After the scandal broke, she posted a cartoon drawing of herself nearly nude, burning on a cross, wearing earrings that read “widows” and “orphans” — a reference to the Lion Air victims. She more recently Instagrammed near-nudes while calling her followers “gullible.” Rihanna, an infamous RHOBH super fan who tapped Erika as a Savage X Fenty ambassador, quickly dropped her.
Whether Erika is complicit, we may never know. But she’s not horrified that she married a monster. And she definitely, deliberately wore non-waterproof mascara on camera so her tears would look even more dramatic — a crime against reality TV.
“Look at my life!” This is Erika’s favorite on-air lament.
Oh, the woes: She had to give up “the Lambo” (gag). She has to drive a Range Rover. She lives in a tiny house now, just 10,000 square feet in Hancock Park. She can’t afford to heat her pool.
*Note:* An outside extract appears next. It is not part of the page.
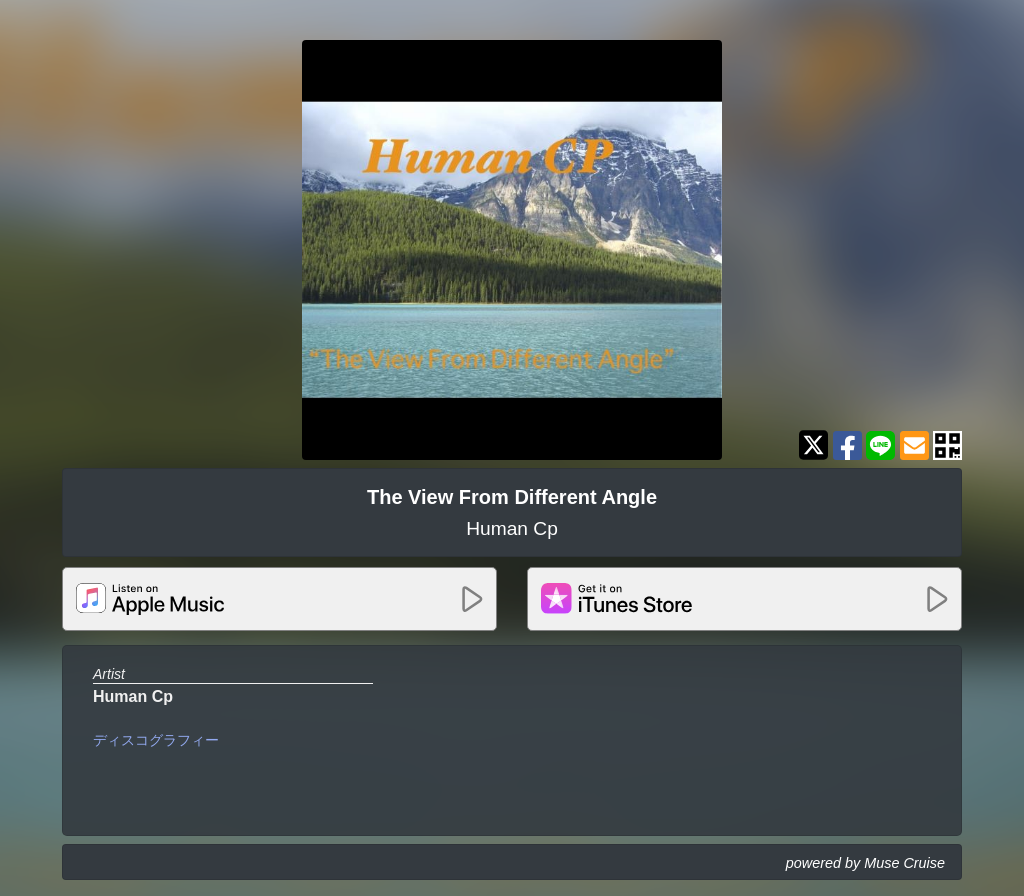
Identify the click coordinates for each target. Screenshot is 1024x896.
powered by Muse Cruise (865, 863)
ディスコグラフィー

Erika Jayne achieved one thing: her lifelong goal of becoming famous, no matter the cost — whether that meant leaving her 3-year-old son behind to chase sugar daddies and stardom in L.A. or pumping her own gas after shopping at Target.
And so we have the most reviled American figure since Bernie Madoff: a grotesque representation of the COVID-era rich not getting it while the rest of us try to make sense of it all.
Our reward, after Wednesday night’s finale, is an unprecedented four-part reunion. Erika, wouldn’t you know, takes all the credit for that.